The final section of the volume, called ‘Longevity of Circulation’, contains a series of papers all deeply individually valuable but less directly connected to the overall theme of hoarding and of a very different character to the preceding chapters. Woytek's chapter on restored denarii is a much needed and up-to-date overview in English of the phenomenon. Likewise Hobbs’ contribution on silver plate and its role in late antique largitio challenges numismatists to think of objects often classified as luxury or decorative arts as potentially having a denomination system and playing an integral role in the monetary economy. Neither chapter draws extensively on hoard data, but may change how the readership thinks about hoards and hoarding in the respective time periods. Von Heesch and Hellings separately tackle long-standing questions in the field, namely the so-called big problem of small change and methods of measuring historic coin supply and estimating the longevity of circulation. Both make good use of newly available data and provide smart interventions into the state of our knowledge.

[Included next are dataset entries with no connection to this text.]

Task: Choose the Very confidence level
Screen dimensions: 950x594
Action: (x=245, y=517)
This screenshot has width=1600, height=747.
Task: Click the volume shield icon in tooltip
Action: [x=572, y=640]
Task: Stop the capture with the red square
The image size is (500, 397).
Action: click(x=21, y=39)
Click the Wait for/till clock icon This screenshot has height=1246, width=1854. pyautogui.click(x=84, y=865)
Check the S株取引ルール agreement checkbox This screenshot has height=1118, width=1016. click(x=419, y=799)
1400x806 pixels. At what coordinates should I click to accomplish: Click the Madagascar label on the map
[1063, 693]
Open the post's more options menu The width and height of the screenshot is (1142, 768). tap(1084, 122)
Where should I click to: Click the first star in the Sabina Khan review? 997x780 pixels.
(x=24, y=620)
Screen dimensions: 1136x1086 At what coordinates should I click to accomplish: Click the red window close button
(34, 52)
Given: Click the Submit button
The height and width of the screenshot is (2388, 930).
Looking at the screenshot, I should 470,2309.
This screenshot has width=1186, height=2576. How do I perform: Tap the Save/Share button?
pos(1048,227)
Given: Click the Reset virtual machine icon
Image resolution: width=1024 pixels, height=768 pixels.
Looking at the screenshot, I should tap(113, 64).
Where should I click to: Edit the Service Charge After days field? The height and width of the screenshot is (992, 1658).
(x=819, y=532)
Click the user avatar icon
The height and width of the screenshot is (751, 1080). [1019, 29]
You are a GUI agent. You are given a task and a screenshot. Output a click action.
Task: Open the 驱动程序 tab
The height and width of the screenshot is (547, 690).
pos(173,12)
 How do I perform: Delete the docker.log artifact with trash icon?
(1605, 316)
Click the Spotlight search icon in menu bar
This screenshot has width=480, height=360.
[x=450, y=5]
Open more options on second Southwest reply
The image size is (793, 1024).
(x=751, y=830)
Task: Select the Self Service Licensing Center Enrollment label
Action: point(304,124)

This volume overall is a testimony to the success of Linked Open Data initiatives under the auspices of Nomisma.org in not only connecting disparate digital humanities projects, but also in its ability to support further academic research by making vast amounts of new data from the ancient world accessible to us all. Along with my recommendation of this edited volume to you, I strongly urge you to explore alongside it Coin Hoards of the Roman Empire (chre.ashmus.ox.ac.uk), a masterpiece of design and utility, and the repository for the vast majority of the data underlying the scholarship in this book.